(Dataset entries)
-------

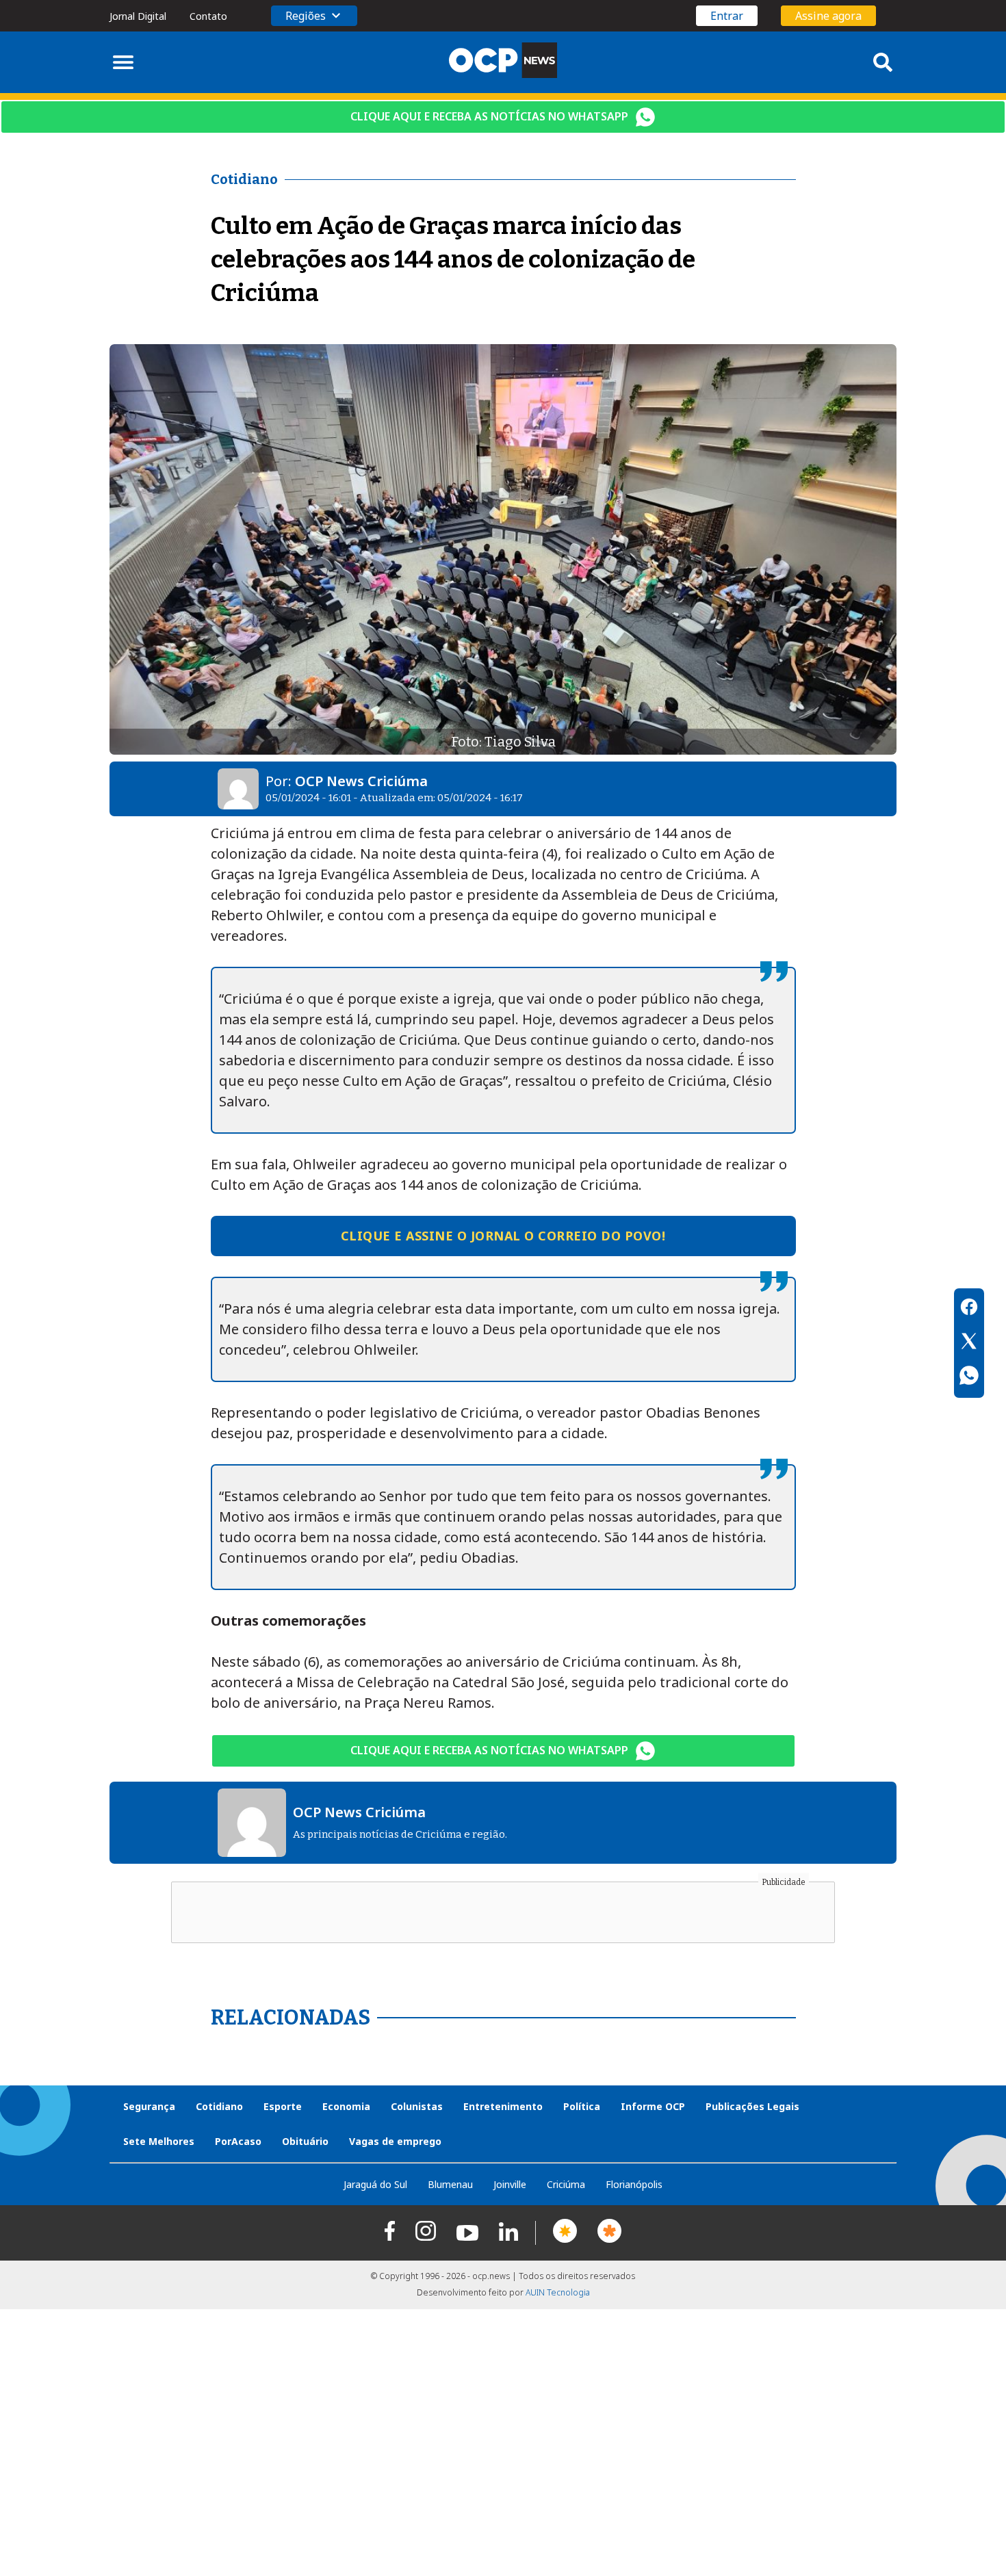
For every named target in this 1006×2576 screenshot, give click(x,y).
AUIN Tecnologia (558, 2292)
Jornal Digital (137, 16)
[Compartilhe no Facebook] (969, 1309)
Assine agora (828, 15)
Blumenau (450, 2184)
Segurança (149, 2106)
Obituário (305, 2141)
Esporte (282, 2106)
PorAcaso (238, 2141)
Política (581, 2106)
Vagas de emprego (395, 2141)
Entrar (726, 15)
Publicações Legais (752, 2106)
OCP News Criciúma (361, 781)
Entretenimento (503, 2106)
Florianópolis (634, 2184)
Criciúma (566, 2184)
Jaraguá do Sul (375, 2184)
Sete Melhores (158, 2141)
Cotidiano (219, 2106)
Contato (208, 16)
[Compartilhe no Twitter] (969, 1343)
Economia (346, 2106)
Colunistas (417, 2106)
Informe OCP (653, 2106)
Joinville (509, 2184)
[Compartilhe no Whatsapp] (969, 1377)
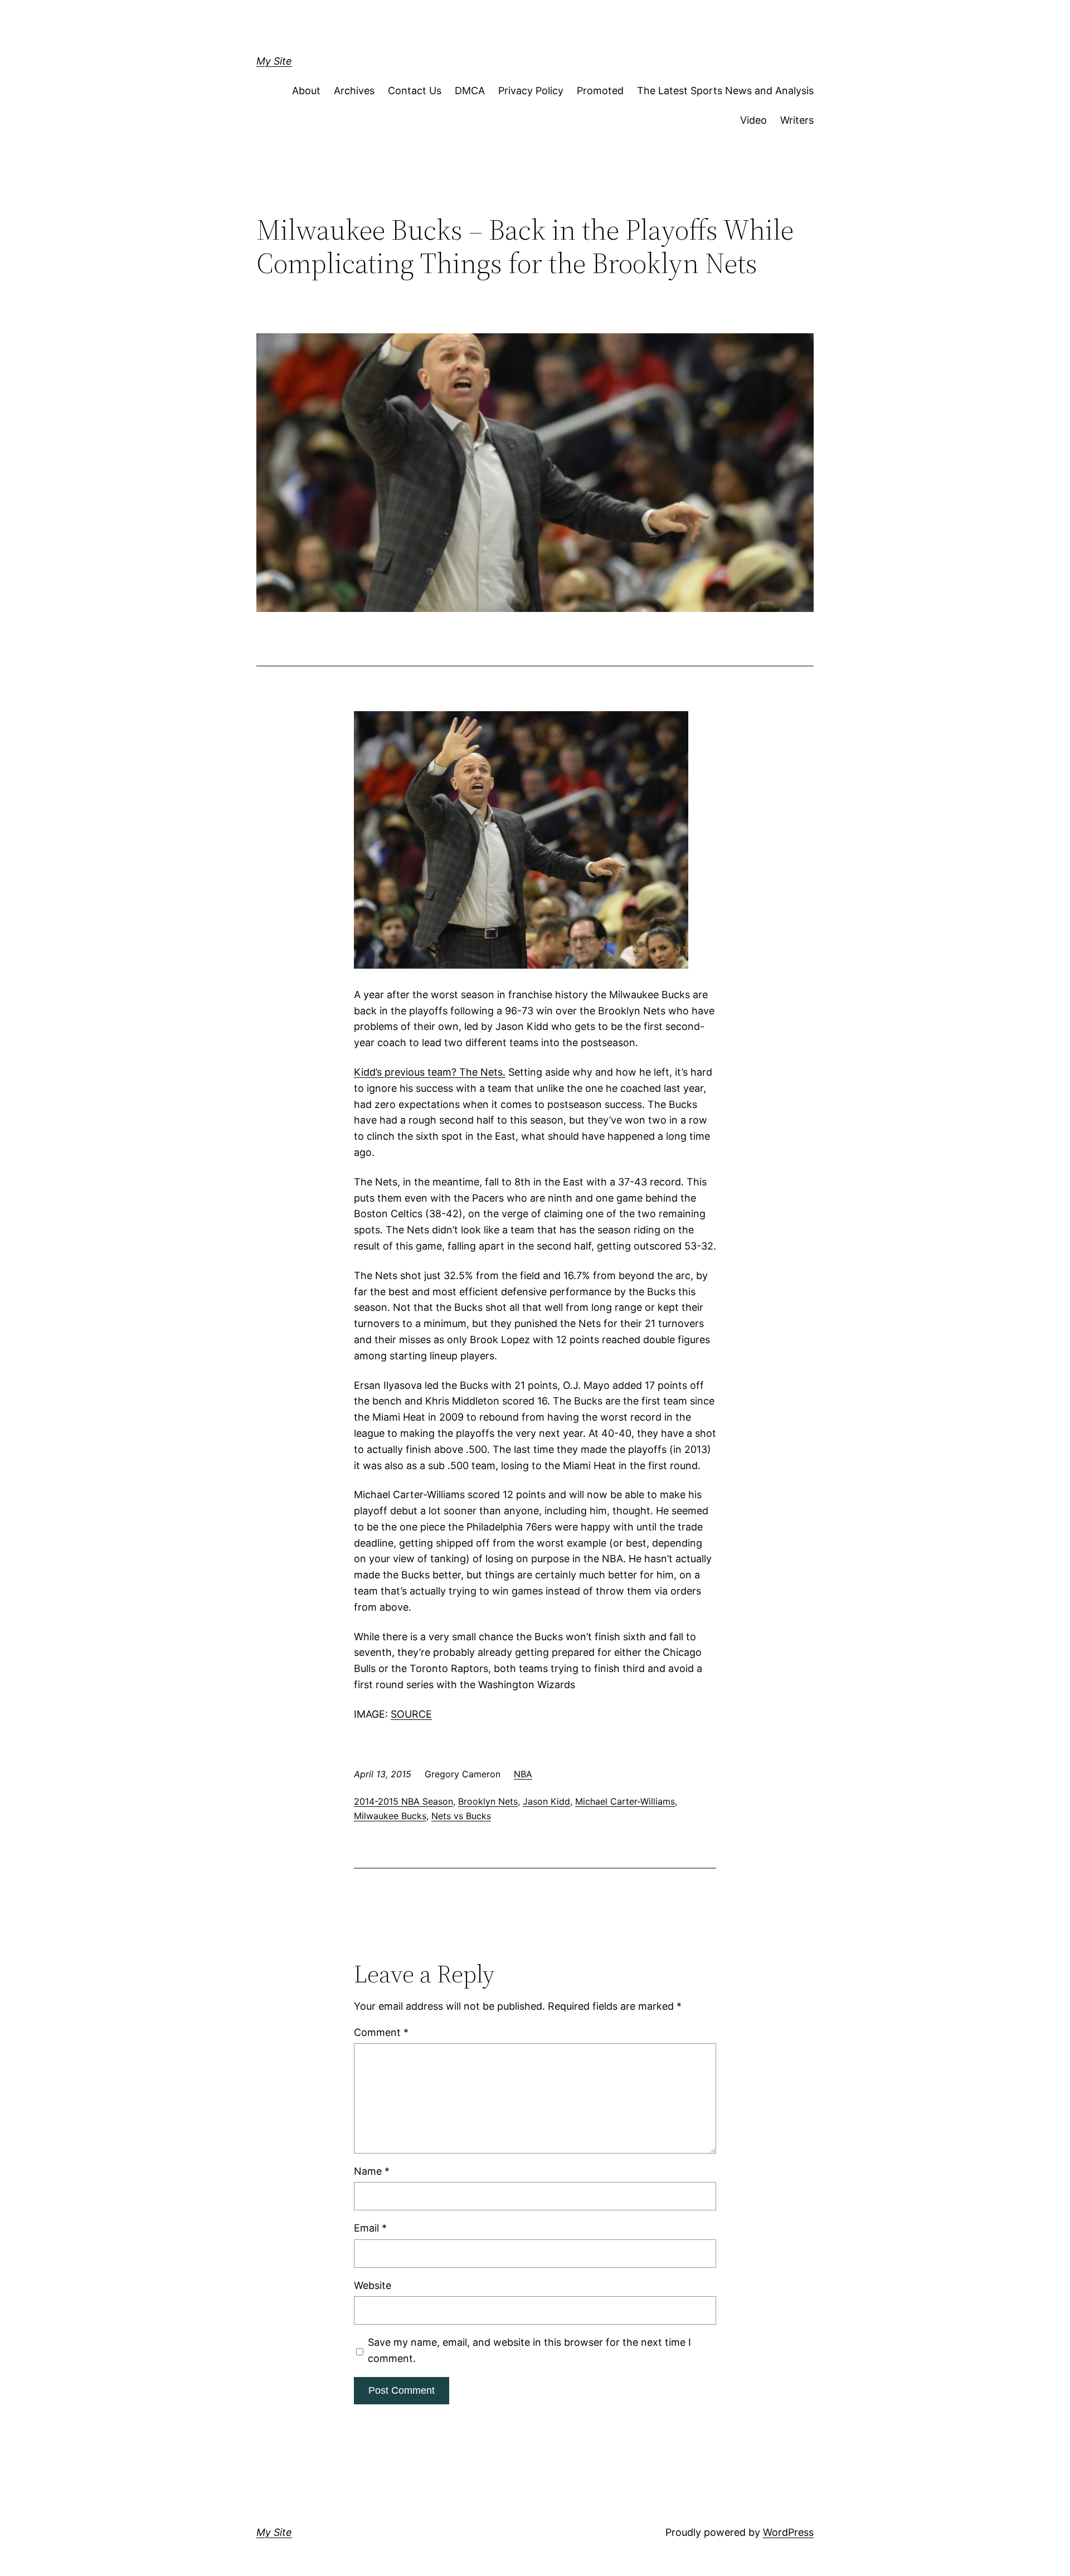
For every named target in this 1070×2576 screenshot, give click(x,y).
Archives (354, 90)
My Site (274, 61)
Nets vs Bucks (461, 1815)
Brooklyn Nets (488, 1801)
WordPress (788, 2532)
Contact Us (414, 90)
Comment (381, 2032)
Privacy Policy (530, 90)
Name (372, 2171)
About (306, 90)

-------

The lines to copy run from the one containing "WordPress (788, 2532)" through the last line above. Copy them exactly and include nothing else.

WordPress (788, 2532)
Contact Us (414, 90)
Comment (381, 2032)
Privacy Policy (530, 90)
Name (372, 2171)
About (306, 90)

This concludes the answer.